Once more, I read about how donors are abusing Donor Advised Funds (DAFs). Billions of dollars are locked in these funds, rather than going to charity during the COVID-19 pandemic — when nonprofits need these funds the most, critics say. (Washington Post 6/24/2020 article)
Well, yes, that’s true.
If you create and give to a DAF, and the money sits in the fund earning interest, you’re getting a tax benefit now — but the public benefit hasn’t occurred and may not occur for many years. Further, it’s true that if the fund is managed by an investment firm, such as Fidelity or Vanguard, they’re the only ones benefiting while the funds sit unused, due to investment fees. (If your DAF is housed at a community foundation, the fees go to help the community foundation support its city or region, so in that case the fees are giving back.)

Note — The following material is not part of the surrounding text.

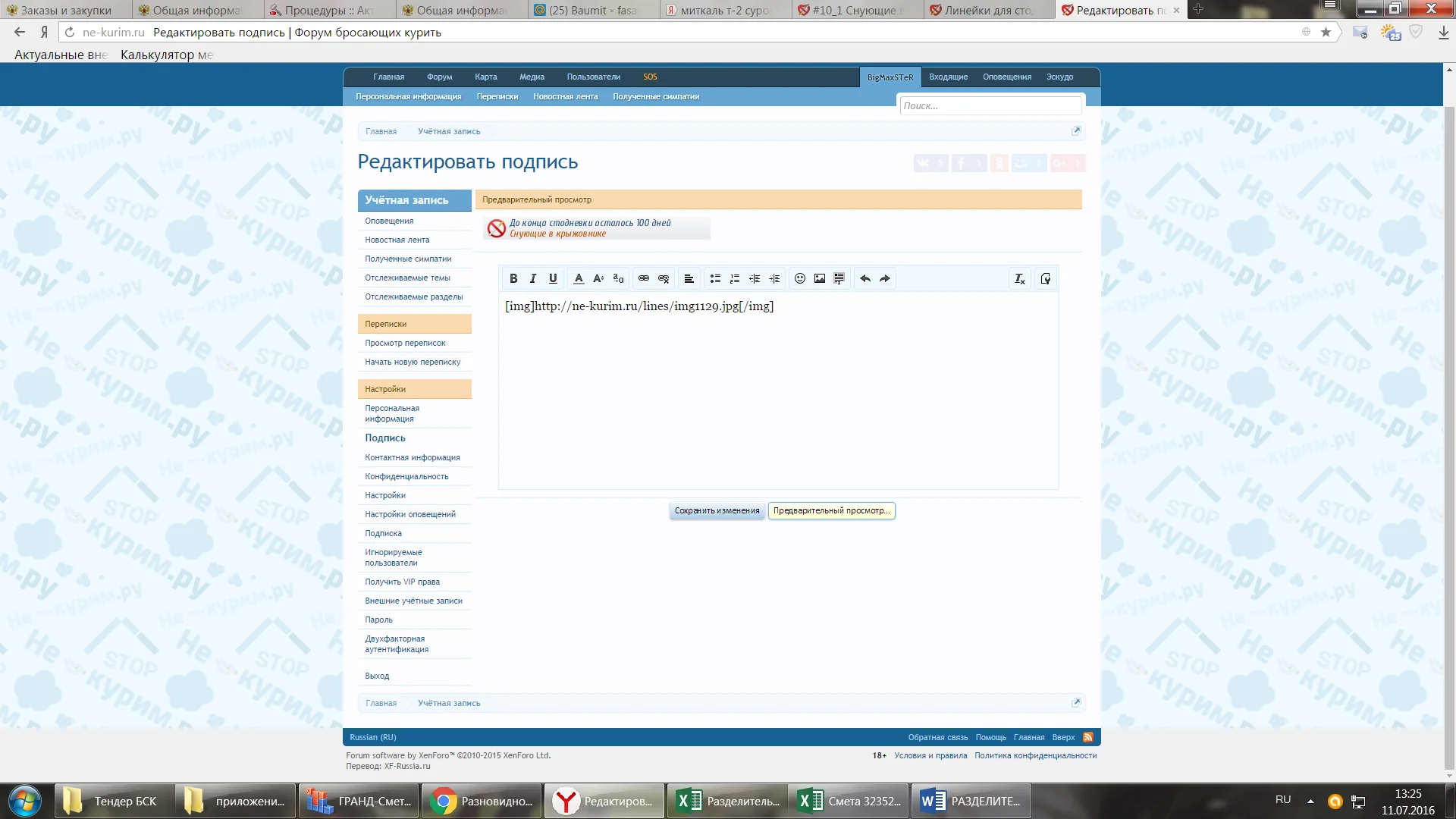Open the font family dropdown
Image resolution: width=1456 pixels, height=819 pixels.
click(x=618, y=279)
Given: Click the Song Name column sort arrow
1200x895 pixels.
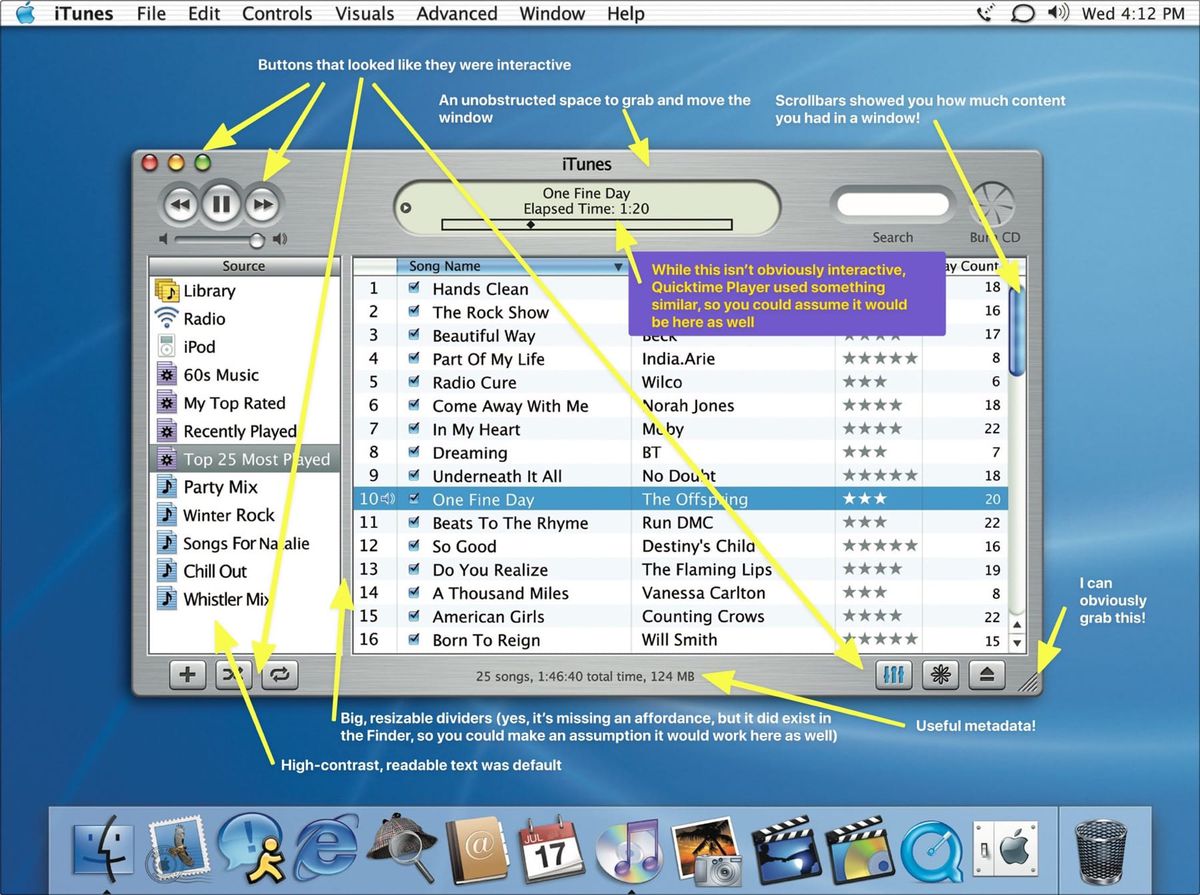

This critique always focuses on the difference between these gifts going directly to charity versus the gifts going to DAFs. The donor gets the same tax benefit, but the public benefit is delayed in the case of the DAFs.
For a moment, let’s consider the difference between a DAF and a private foundation. A donor who creates a private foundation gets a tax benefit at the time of the gift, although the benefits can be slightly less attractive than a gift to a public charity, depending on the gift. The private foundation is required by law to give away 5 percent of its assets each year. The organizations that manage DAFs report that their funds, taken as a whole, give away about 20 percent every year.[1] Thus, DAFs — again, taken as a group — are getting money into the hands of the charities that need it at a much higher rate than the private foundations.
Critics complain about the $120 billion “locked away” in DAFs. The top 10 U.S. private foundations alone have assets of more than $150 billion.
The critics of DAFS have a valid argument, and I hope the #HalfMyDaf campaign will be successful. But those critics that exhort DAF holders to distribute more should be aware that the DAFs’ wealthier brethren (private foundations) don’t have the same obligation and presently distribute much less on a pro rata basis.
(Note: I would be happy to send you copies of the linked articles if you’re unable to access them.)
[1] National Philanthropic Trust, The 2019 DAF Report.